"Pelé loved Guadalajara." That line from Jalisco Governor Pablo Lemus isn't just ceremony talk — there's real history behind it. Brazil played their entire 1970 World Cup run up to the final at Jalisco Stadium, and now, 55 years on, the city has put up a 9.5-metre statue of the man to prove they haven't forgotten.
The statue was unveiled Thursday in Plaza Brazil, a public square sitting directly outside the stadium that hosted matches in both 1970 and 1986. At 31 feet tall, it's not subtle. It's also not supposed to be.
Why Guadalajara, why now
Pelé won three World Cups with Brazil. The 1970 edition — widely considered the most technically beautiful tournament ever played — was his final one, and Guadalajara was central to it. Brazil dropped their first-round, quarterfinal, and semifinal matches at Jalisco before finishing Italy off at the Azteca. Pelé died in December 2022 at 82. The statue is, in part, a tribute that took a couple of years to materialise.

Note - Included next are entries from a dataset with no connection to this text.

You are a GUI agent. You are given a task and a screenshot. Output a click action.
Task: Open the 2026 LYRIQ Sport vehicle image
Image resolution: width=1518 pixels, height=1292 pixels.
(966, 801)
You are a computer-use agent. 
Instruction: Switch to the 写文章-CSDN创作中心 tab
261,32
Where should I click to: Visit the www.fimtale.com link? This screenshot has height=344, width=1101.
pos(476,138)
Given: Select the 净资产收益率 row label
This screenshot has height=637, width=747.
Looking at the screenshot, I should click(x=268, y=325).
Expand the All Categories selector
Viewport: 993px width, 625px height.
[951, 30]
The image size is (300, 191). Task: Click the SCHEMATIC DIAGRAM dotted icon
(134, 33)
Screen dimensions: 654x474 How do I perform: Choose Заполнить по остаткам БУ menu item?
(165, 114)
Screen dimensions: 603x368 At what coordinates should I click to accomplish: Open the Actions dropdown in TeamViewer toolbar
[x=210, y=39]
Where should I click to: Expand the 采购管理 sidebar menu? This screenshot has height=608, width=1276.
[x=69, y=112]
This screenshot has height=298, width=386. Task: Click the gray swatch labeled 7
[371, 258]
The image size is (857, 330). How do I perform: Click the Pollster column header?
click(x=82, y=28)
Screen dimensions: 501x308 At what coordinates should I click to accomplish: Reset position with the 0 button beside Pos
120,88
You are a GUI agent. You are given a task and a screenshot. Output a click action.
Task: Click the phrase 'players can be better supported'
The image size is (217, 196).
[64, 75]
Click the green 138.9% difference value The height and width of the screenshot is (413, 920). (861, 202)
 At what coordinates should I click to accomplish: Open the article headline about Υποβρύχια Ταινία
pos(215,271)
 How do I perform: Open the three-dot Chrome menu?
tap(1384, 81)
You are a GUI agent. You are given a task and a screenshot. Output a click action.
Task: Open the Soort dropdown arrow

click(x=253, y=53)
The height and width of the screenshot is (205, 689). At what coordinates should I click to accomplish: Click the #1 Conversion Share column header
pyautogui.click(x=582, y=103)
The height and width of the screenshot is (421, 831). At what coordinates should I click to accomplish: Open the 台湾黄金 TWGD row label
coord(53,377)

The timing, though, is deliberate. Guadalajara is hosting four first-round matches at the 2026 World Cup: South Korea vs. Czech Republic on June 12, Mexico vs. South Korea on June 18, Colombia vs. Congo on June 23, and Uruguay vs. Spain on June 26. That last fixture alone will draw serious attention — two heavyweights, group-stage pressure, and a venue now anchored by one of football's most recognisable faces cast in bronze.
"People who come to the Jalisco Stadium now will stop to take pictures," Lemus said. "This statue will be a landmark." On that, he's almost certainly right. The Plaza Brazil location turns it into a natural gathering point for the tens of thousands of travelling fans who'll pass through the city next summer. Uruguay vs. Spain in particular shapes up as a fixture that could define group standings — and the ground outside the stadium will be buzzing long before kick-off.
For Mexico's 2026 campaign, the Guadalajara fixture against South Korea on June 18 carries its own weight. El Tri playing at Jalisco, in front of a home crowd, with Pelé looming large in the square outside — the symbolism writes itself.